There are pages and pages of links online that explain why rapeseed/canola is something to be avoided. Nonetheless, there is such a massive industry behind the canola/rapeseed machine that it is almost impossible to be heard against them. 

Here are a couple of more links to Mark's Daily Apple that are worth exploring regarding healthy oils & fats:

I fully encourage you to really start reading up and researching further about the food you're eating. It's so important.

It amazes me that this oil is found in a large majority of gluten free foods found on the shelves. A lot of my favourite brands actively use this insipid ingredient in the production of their foods and I'm disappointed, because they don't need to. It also means that I can't indulge in their food, as it just makes me feel unwell. A simple change in the oils they use and their products will be even healthier for those who are on a gluten free diet and not cause further inflammation and harm. Before I really started to understand food and its effects, I never thought to look beyond the 'Gluten Free' labelling. I'm pretty sure I'm not the only one who has had this dawning realisation about some aspects of the gluten free food industry.
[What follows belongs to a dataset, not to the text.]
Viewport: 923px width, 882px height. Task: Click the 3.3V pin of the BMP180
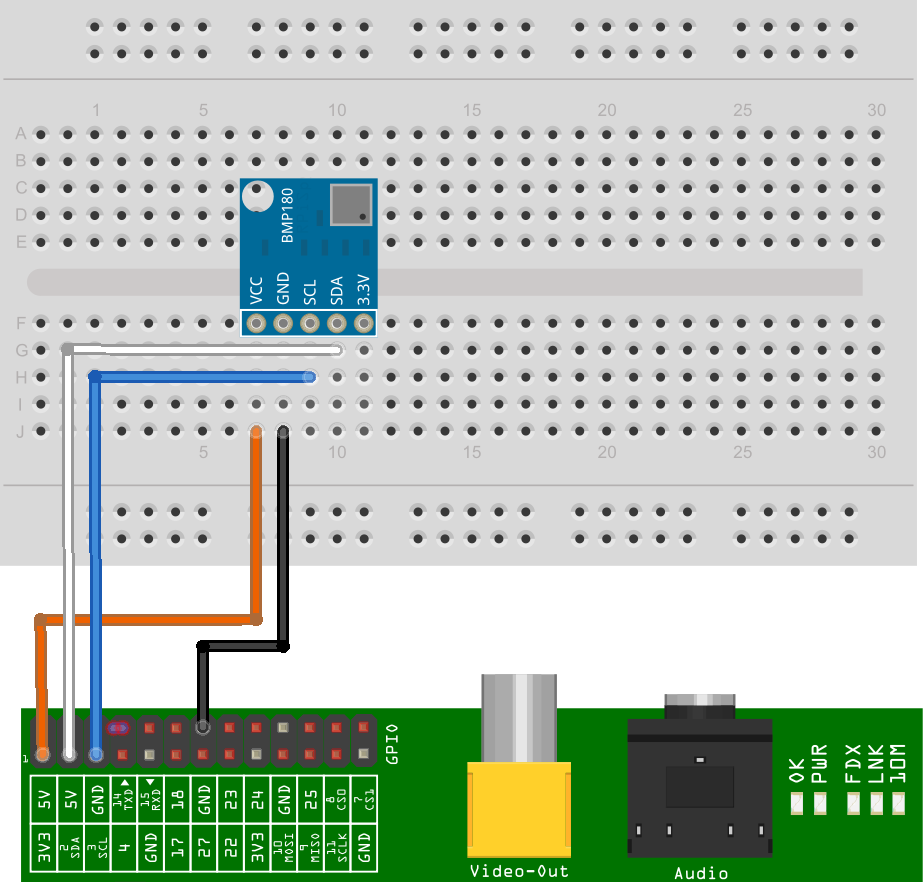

So the next time you see gluten free doughnuts, gluten free bagels, gluten free cereals, gluten free anything, have a good hard look at what exactly is going into these gluten free products. Too much sugar, unhealthy oils, unnecessary preservatives, over-processed, possible GM ingredients...? It is worth making an informed choice when shopping. Seeing as the gluten free community are so careful about making sure they don't get sick with hidden gluten, we all should be making an effort to make sure that we don't continue to poison ourselves with other hidden harmful ingredients that cause nothing but inflammation and lead to further unwellness. I think this stands for all foods to be honest.

I also want to say that I'm not intent on demonising the gluten free food industry. There really is some fabulous gluten free food producers out there and long may they continue. I just think in some instances, before buying it's worth reading the small print.

UPDATE: GlutenDude put up a post about what he thinks of processed gluten free foods and how they affected him, back in October of last year Worth reading. Clearly, I'm late to the party!